The nurse is performing perineal care for a female client. It would be appropriate for the nurse to
- A. Clean the client from the anal area to the urethral area.
- B. Vigorously dry the area with a clean towel.
- C. Ensure that the client's door is kept closed during the procedure.
- D. Use warm water and a soap containing alcohol.
Correct Answer: C
Rationale: Closing the door ensures privacy during perineal care. Cleaning backward risks infection, vigorous drying irritates, and alcohol-soap is harsh.
The nurse is caring for a client who has been physically violent towards staff. The nurse prepares to restrain the client using
- A. soft wrist restraints.
- B. mitten restraints.
- C. elbow restraints.
- D. waist belt restraint.
Correct Answer: A
Rationale: Soft wrist restraints are appropriate for preventing harm in violent clients while allowing some movement. Other options are less suitable.
The nurse is performing a home safety assessment for an older adult. Which intervention would be appropriate for the nurse to recommend to reduce the client's risk of falling?
- A. Installation of non-slip mats in the kitchen
- B. Placement of furniture in the center of rooms
- C. Remove locks from doors
- D. Painting walls with bright colors
Correct Answer: A
Rationale: Non-slip mats reduce fall risk by improving traction. Furniture placement, door locks, and wall color do not directly address falls.
A nurse is caring for a client with a suspected bowel obstruction who requires a nasogastric (NG) tube insertion. Place the following actions in the order in which they need to be performed, starting from first to last.
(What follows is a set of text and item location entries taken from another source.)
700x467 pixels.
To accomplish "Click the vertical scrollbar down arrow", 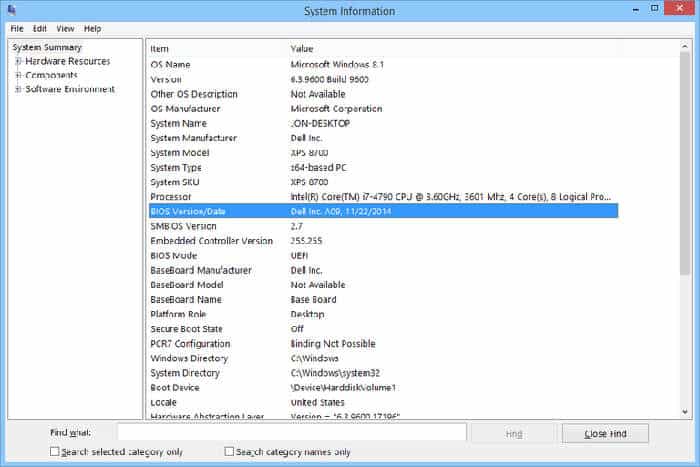I will 685,412.
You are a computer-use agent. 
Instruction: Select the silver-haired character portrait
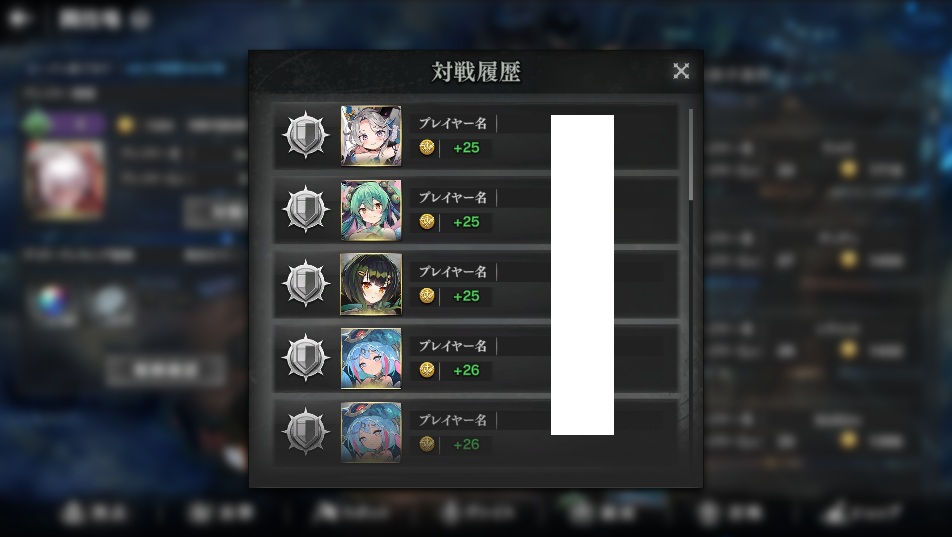coord(371,135)
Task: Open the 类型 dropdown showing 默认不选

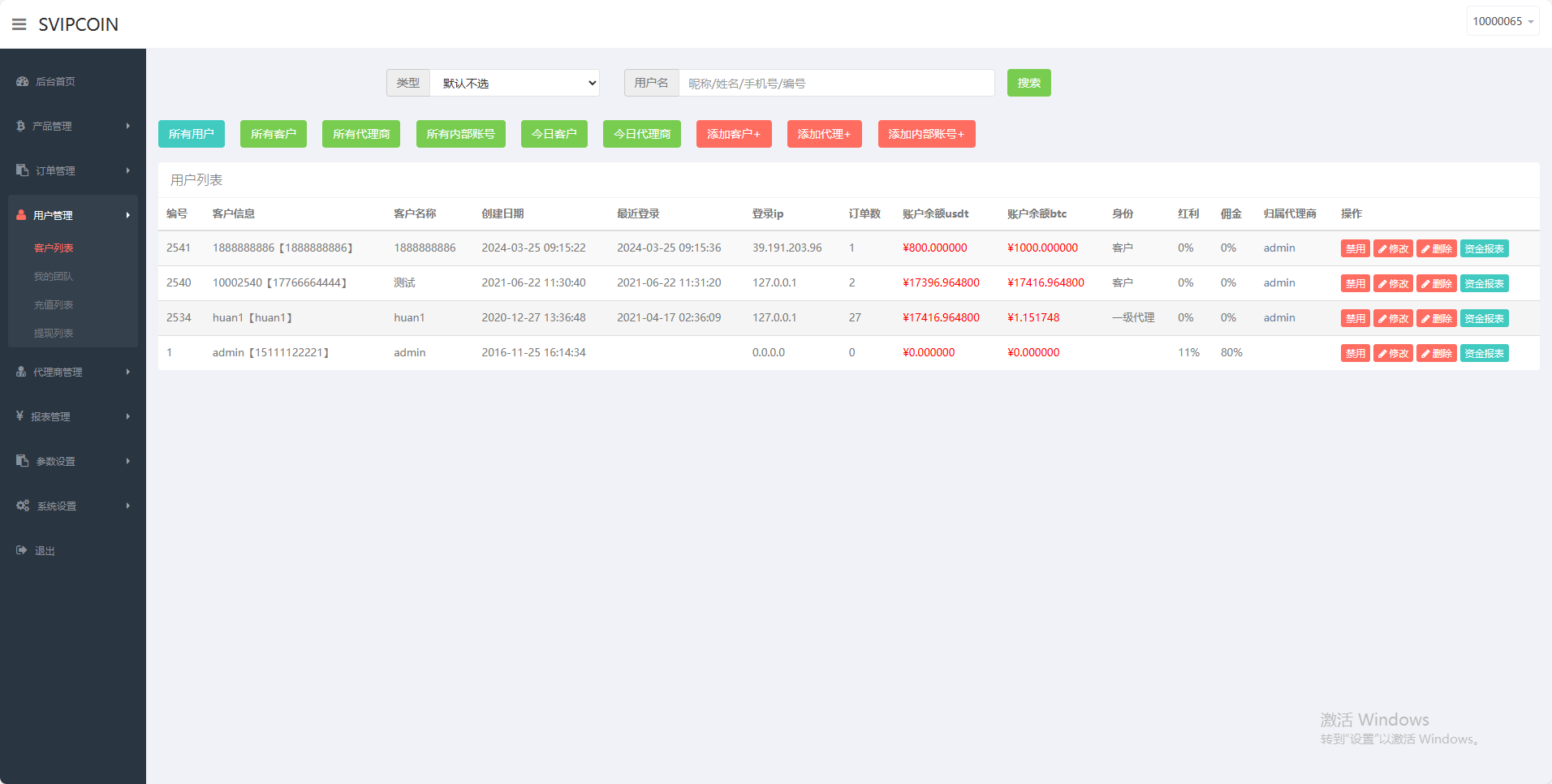Action: (515, 83)
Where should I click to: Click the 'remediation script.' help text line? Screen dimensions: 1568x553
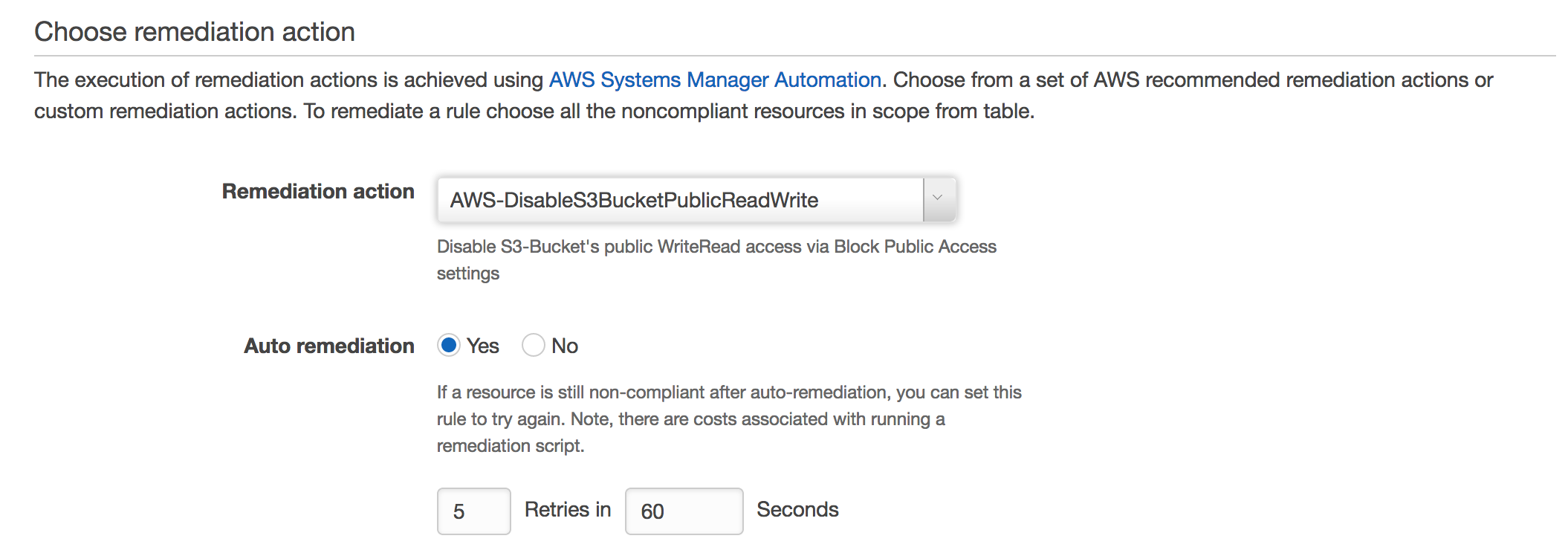(x=511, y=445)
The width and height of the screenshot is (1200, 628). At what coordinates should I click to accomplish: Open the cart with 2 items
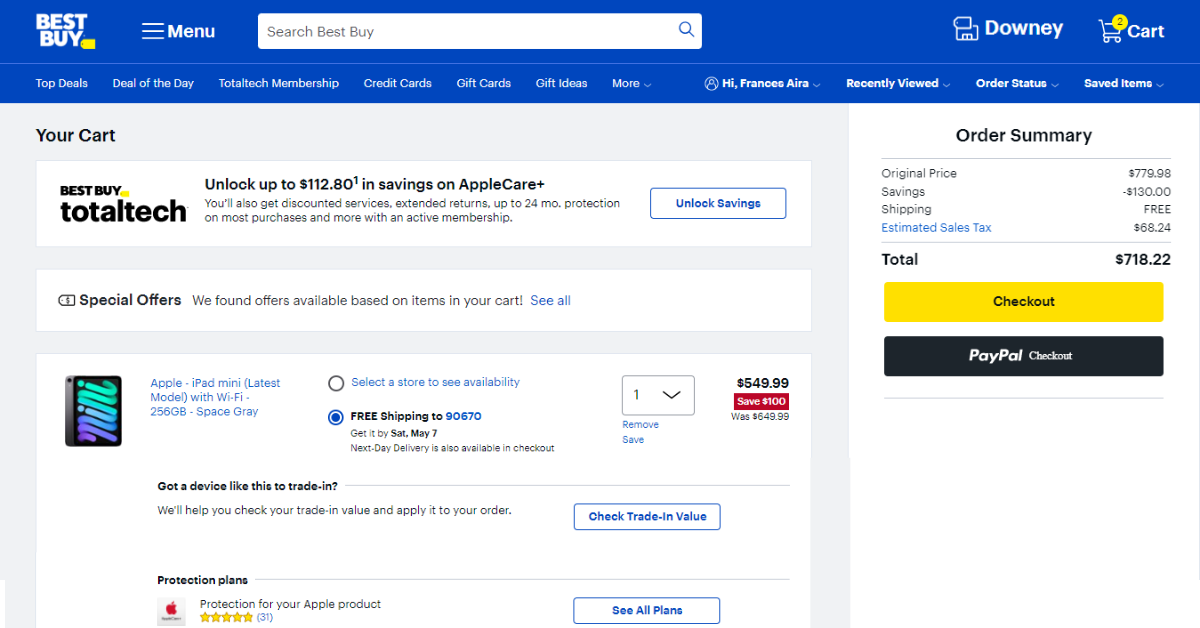(1112, 30)
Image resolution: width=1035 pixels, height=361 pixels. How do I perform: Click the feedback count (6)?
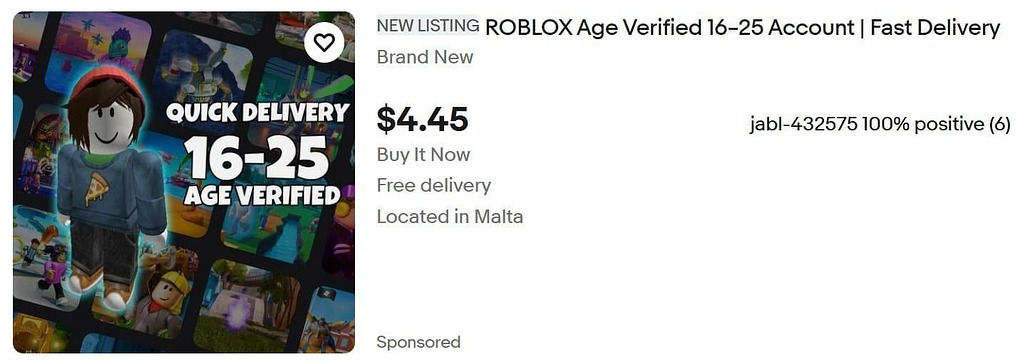coord(999,124)
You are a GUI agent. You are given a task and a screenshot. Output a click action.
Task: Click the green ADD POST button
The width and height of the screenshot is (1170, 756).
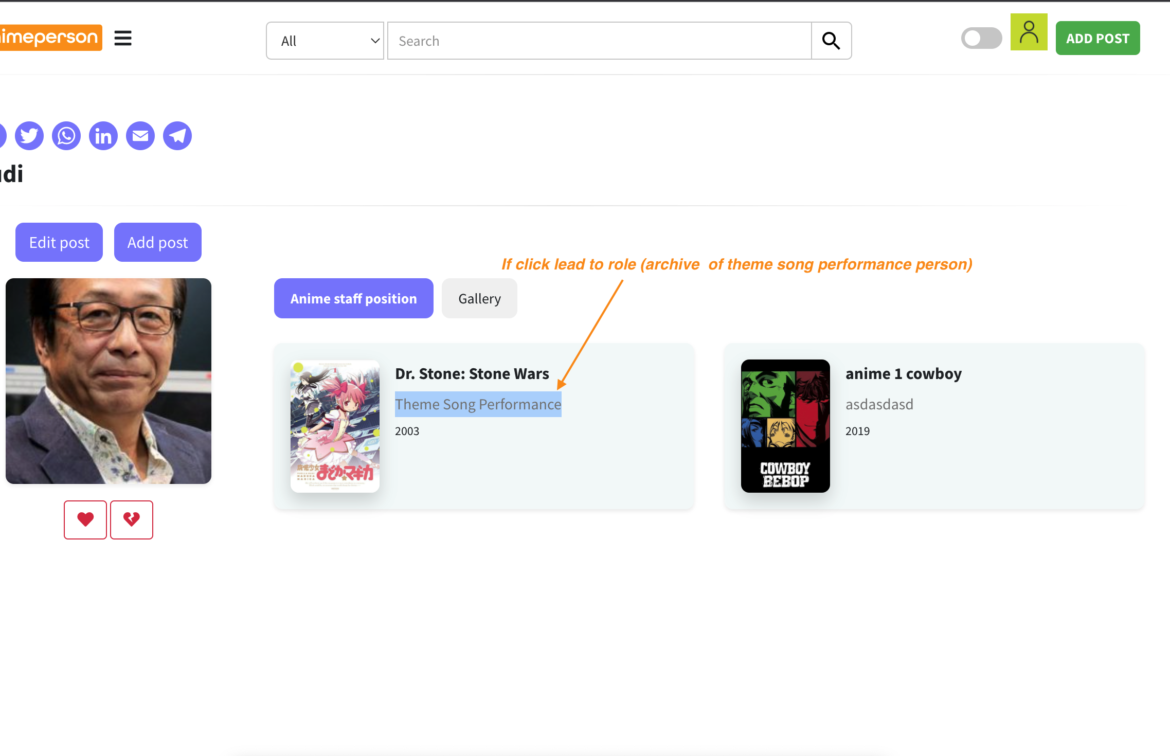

- A. Begin inserting the tube. Have the client relax and flex their head toward their chest after the tube has passed through the nasopharynx.
- B. Verify tube placement with a radiograph. Check agency policy for specific guidelines.
- C. Encourage the client to swallow by taking small sips of water when possible. Then advance the tube as the client swallows.
- D. Determine the length of the tube to be inserted. Measure the distance from the tip of the nose to the earlobe to the xiphoid process (NEX) of the sternum.
- E. Temporarily anchor the tube to the nose with a small piece of tape.
- F. Educate the client on what is going to take place. Instruct client to relax and breathe normally while occluding one naris. Then repeat this action for the other nare. Select the nostril with greater airflow.
- G. Advance the tube each time the client swallows until you reach the desired length.
Correct Answer: F,D,A,C,G,E,B
Rationale: The correct order is: educate the client (F), measure tube length (D), begin insertion (A), encourage swallowing (C), advance to desired length (G), anchor the tube (E), verify placement with radiograph (B). This sequence ensures safe and effective NGT insertion.